Kfar Tebnit or Kfartebnit (كفرتبنيت) is a municipality located approximately 4 km south southeast of Nabatieh, 37 km southeast of Sidon in Lebanon.

==Etymology==
Philip K. Hitti speculated that Kfar Tebnit takes its name from Tabnit, a Phoenician ruler in the area ca. 280 BC known as the "king of two Sidons". The sarcophagus of his son Eshmun-'azar was found to bear a long inscription aimed to prevent looting with assurances that the tomb contained no treasure. Hitti compared the name to that of the biblical figure Tibni. It may be noted, however, that several sites around Lebanon and Israel have similar names, including Tibnin, Khirbet et-Tibbaneh and Khirbet Tibnah.

==Archaeology==
A Heavy Neolithic archaeological site of the Qaraoun culture was discovered here in 1926 by E. Passemard. Heavy Neolithic materials were found alongside one Trihedral Neolithic along with more regular Neolithic pieces. The tools were in sharp condition, made of fresh chert or grey-green flint and are stored in the National Museum of Beirut.

==History==
In 1875, during the Ottoman era, Victor Guérin visited, and found here 130 Metualis.

===Modern era===
The Ottoman mosque of the village was totally destroyed as a result of the Israeli attacks in October 2024 in southern Lebanon.

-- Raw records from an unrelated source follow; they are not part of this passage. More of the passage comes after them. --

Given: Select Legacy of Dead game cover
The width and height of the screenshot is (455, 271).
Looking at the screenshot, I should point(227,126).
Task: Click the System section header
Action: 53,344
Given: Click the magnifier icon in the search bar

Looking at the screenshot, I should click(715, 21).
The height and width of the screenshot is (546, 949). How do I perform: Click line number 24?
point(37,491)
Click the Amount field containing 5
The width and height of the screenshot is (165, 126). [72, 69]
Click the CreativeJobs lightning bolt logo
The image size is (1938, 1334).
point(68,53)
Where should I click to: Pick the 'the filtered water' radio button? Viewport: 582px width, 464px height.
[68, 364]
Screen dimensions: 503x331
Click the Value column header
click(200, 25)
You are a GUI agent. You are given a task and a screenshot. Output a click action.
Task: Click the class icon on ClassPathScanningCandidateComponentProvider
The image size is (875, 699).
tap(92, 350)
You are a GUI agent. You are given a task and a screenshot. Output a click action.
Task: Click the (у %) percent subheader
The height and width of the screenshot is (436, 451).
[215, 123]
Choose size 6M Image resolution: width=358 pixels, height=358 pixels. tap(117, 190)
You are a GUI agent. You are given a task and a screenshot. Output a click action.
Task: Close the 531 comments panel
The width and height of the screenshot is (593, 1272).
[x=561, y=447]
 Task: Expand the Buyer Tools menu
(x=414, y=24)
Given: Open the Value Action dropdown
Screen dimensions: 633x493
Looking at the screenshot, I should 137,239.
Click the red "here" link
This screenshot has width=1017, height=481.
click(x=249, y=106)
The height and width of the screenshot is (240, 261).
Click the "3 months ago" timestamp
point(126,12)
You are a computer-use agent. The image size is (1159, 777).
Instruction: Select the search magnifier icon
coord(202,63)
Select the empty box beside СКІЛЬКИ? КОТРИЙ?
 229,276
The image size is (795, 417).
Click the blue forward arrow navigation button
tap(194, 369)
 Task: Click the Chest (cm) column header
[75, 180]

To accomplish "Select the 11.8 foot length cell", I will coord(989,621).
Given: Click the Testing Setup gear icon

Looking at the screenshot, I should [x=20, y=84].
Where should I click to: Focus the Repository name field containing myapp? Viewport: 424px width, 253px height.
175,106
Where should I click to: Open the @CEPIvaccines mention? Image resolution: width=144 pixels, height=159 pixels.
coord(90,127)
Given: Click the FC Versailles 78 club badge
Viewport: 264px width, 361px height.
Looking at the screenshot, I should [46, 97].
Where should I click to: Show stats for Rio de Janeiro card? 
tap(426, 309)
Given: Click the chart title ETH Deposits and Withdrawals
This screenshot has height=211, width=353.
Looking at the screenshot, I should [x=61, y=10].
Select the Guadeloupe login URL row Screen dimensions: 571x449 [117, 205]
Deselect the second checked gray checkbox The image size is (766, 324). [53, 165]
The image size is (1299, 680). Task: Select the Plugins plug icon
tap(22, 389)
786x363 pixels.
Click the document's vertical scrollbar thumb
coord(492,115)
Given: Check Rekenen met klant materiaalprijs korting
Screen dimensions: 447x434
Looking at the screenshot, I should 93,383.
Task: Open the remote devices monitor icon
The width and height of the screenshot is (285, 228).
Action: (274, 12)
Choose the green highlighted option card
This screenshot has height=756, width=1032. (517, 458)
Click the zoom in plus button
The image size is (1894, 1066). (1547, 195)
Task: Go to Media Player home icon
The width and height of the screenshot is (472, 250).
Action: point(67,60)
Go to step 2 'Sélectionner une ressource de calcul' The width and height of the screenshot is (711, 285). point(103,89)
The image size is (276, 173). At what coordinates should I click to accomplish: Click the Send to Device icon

In April 2026, a municipal member was killed by an Israeli drone strike during the 2026 Lebanon war.

On June 13, 2026, the Israel Defense Forces attempted to take over the city with numerous sources indicating that the city has been taken over by Israel or Israel has gained ground in the city.

On 19 June 2026, the IDF reported that four soldiers of the 401st Brigade, including a Lieutenant-Colonel, were killed after Hezbollah targeted their tank in the village.

==Demographics==
In 2014 Muslims made up 99.86% of registered voters in Kfar Tebnit. 98.02% of the voters were Shiite Muslims.